Conclusions Our results suggest that adenovirus-mediated gene transfer of CD along with 5-FC administration may be a useful strategy to treat the proliferative aspects of restenosis.
Restenosis remains a significant limitation to the long-term success of percutaneous transluminal balloon angioplasty. Although both the cell types and mechanisms that contribute to restenosis remain controversial, the process undoubtedly depends on multiple factors. One aspect of the process appears to be the migration and proliferation of VSMC (for a review, see Reference 11 ).

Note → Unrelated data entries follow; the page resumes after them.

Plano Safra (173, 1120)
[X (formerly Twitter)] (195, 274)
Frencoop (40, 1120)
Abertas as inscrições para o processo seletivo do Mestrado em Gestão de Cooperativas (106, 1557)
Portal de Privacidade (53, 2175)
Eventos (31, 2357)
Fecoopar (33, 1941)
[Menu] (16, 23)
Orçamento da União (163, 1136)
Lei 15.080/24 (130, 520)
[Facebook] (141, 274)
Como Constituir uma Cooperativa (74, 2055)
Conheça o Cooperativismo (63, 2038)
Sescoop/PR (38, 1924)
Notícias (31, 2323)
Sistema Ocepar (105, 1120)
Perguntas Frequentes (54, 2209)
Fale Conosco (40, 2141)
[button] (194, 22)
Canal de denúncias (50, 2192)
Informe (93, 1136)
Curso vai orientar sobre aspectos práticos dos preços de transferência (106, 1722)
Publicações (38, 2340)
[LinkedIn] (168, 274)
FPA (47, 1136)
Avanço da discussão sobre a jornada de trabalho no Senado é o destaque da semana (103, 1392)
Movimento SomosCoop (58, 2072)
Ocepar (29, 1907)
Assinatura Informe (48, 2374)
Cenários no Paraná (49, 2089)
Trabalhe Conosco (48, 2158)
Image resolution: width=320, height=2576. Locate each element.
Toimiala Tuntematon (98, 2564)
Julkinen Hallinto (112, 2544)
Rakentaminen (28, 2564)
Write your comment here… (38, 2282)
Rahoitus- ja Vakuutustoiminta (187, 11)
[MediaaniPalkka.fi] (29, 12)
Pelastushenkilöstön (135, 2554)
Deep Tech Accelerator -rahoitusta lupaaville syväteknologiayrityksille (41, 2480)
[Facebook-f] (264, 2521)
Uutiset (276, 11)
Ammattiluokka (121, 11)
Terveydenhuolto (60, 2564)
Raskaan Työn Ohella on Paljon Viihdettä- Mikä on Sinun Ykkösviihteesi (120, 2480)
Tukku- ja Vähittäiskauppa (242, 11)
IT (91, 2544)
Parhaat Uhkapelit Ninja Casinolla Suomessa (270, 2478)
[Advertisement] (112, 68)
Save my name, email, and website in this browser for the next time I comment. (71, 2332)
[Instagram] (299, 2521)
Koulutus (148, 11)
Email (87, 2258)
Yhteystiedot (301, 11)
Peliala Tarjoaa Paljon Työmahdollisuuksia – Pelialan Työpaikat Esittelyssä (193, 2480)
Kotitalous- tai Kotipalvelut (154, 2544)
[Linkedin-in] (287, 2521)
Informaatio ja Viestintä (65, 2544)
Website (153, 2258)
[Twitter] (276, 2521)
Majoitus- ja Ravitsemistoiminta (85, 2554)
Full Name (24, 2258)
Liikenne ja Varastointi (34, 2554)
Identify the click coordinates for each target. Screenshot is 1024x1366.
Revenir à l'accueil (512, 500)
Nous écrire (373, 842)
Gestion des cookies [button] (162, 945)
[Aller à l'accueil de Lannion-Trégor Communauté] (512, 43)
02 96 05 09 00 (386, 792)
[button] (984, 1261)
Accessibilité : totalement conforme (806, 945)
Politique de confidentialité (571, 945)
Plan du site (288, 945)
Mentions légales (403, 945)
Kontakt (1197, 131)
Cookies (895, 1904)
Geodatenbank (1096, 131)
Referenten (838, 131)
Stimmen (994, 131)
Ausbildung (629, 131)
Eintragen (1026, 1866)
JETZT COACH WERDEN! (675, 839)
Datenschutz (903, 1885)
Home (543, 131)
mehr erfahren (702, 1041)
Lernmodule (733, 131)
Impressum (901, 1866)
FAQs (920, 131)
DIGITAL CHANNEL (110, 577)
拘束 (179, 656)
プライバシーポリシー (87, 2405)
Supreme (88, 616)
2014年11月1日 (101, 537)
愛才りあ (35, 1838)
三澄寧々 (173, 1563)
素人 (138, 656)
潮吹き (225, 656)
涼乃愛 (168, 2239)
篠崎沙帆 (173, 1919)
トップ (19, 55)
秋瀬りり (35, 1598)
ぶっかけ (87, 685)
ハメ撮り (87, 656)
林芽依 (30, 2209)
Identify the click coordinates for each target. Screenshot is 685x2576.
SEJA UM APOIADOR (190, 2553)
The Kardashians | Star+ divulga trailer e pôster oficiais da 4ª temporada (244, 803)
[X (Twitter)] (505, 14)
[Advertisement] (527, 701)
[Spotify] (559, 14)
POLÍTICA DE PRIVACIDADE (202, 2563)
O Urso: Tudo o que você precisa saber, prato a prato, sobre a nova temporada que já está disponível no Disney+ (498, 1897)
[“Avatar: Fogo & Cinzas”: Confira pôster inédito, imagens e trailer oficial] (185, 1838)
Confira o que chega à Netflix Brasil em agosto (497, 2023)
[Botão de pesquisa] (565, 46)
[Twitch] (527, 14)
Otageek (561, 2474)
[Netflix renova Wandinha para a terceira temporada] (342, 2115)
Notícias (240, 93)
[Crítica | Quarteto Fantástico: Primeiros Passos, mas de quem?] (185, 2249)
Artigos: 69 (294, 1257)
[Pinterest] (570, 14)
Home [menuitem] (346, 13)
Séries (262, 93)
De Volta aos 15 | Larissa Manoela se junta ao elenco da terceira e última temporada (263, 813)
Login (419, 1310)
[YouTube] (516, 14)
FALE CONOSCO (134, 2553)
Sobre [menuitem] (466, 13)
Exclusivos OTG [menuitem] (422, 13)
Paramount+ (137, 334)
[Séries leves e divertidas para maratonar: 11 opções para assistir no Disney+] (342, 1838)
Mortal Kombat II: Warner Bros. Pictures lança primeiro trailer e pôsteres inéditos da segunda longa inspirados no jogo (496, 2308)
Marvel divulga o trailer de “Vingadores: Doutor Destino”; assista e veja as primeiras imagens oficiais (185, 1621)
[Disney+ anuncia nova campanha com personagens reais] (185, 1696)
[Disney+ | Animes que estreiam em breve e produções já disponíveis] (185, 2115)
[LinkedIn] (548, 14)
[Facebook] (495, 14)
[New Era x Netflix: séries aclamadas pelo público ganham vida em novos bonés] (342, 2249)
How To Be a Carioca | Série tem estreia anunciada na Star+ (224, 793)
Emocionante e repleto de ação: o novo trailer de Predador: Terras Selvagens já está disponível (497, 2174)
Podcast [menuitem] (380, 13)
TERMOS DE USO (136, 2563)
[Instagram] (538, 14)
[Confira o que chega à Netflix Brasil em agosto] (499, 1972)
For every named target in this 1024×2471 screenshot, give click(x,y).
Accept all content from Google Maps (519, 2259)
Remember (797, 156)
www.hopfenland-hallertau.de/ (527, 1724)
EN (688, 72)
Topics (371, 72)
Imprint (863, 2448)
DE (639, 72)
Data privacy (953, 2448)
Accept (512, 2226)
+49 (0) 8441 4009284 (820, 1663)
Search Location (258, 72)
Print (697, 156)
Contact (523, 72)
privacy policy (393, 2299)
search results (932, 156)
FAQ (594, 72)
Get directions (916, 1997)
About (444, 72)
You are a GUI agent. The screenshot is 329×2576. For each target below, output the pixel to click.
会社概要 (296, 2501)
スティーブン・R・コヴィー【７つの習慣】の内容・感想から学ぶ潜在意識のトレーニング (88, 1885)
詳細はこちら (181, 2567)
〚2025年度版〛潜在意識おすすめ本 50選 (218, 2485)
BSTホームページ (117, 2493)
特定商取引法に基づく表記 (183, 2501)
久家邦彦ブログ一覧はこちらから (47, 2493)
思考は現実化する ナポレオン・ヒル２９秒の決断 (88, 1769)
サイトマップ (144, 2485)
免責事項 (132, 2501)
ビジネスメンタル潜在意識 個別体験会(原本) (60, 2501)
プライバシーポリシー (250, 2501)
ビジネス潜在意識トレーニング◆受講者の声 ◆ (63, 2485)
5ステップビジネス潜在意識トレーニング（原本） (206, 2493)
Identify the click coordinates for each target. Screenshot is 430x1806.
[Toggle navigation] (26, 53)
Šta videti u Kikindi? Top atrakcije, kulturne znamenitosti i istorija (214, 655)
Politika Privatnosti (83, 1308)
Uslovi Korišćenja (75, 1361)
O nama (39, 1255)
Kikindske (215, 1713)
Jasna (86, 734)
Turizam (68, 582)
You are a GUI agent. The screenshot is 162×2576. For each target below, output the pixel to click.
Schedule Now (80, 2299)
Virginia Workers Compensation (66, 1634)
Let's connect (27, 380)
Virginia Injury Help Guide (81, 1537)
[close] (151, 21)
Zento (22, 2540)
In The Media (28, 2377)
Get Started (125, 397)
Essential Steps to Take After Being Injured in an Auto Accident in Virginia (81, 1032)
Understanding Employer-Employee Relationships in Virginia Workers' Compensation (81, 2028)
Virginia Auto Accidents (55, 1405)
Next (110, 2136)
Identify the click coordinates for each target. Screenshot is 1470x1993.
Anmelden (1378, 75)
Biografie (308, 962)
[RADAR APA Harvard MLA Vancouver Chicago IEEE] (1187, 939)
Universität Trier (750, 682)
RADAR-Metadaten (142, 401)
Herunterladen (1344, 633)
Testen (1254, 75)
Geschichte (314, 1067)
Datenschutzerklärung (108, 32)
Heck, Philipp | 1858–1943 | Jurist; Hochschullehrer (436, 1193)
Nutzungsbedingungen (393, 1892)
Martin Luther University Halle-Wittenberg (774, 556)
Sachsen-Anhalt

In an attempt to inhibit the proliferative aspect of restenosis, several recent reports have documented the use of recombinant adenovirus as a vector for gene delivery to areas of vascular injury.2 3 4 5 6 7 8 9 The adenovirally delivered genes have encoded for proteins that either directly or indirectly were cytotoxic,4 5 6 cytostatic,7 8 or antithrombotic.9
One gene therapy–based approach to achieve a local antiproliferative effect involves the delivery of a gene product capable of metabolizing a relatively innocuous prodrug to a more potent inhibitor of cell proliferation. The most widely used strategy involves HSV-tk along with the concomitant administration of the nucleoside analogue ganciclovir. Cells that express HSV-tk are capable of phosphorylating ganciclovir, which in turn allows for its incorporation into elongating strands of DNA. The incorporation of ganciclovir derivatives into DNA is thought to result in chain termination with subsequent growth arrest and ultimate cell death.10 11 In addition, the growth of neighboring cells that do not express HSV-tk can be inhibited because the phosphorylated form of ganciclovir can diffuse to adjacent cells. Recent results suggest that with this strategy, direct cell-to-cell contact is required for a maximal bystander effect.12 13
A similar strategy to inhibit proliferation of tumor cells has been recently demonstrated using the procaryotic gene CD.14 15 16 17 18 19 The CD gene product is capable of enzymatically metabolizing the prodrug 5-FC to the potent antimetabolite 5-FU. Production of 5-FU leads to inhibition of DNA and RNA synthesis, in large part due to the inhibition of thymidylate synthase activity. In this case, the prodrug 5-FC is a safe medication that is currently used for the treatment of severe mycotic infections. Similar to what has been demonstrated with HSV-tk and ganciclovir, gene transfer of CD to the injured arterial wall in the setting of systemic 5-FC administration would therefore be expected to produce high local levels of 5-FU. This in turn may have a beneficial effect by inhibiting local VSMC proliferation without producing any of the systemic symptoms associated with 5-FU treatment. In an effort to assess whether such an approach is feasible, we demonstrate that adenovirus-mediated CD gene transfer along with 5-FC administration is an effective strategy for inhibiting VSMC proliferation both in vitro and in vivo.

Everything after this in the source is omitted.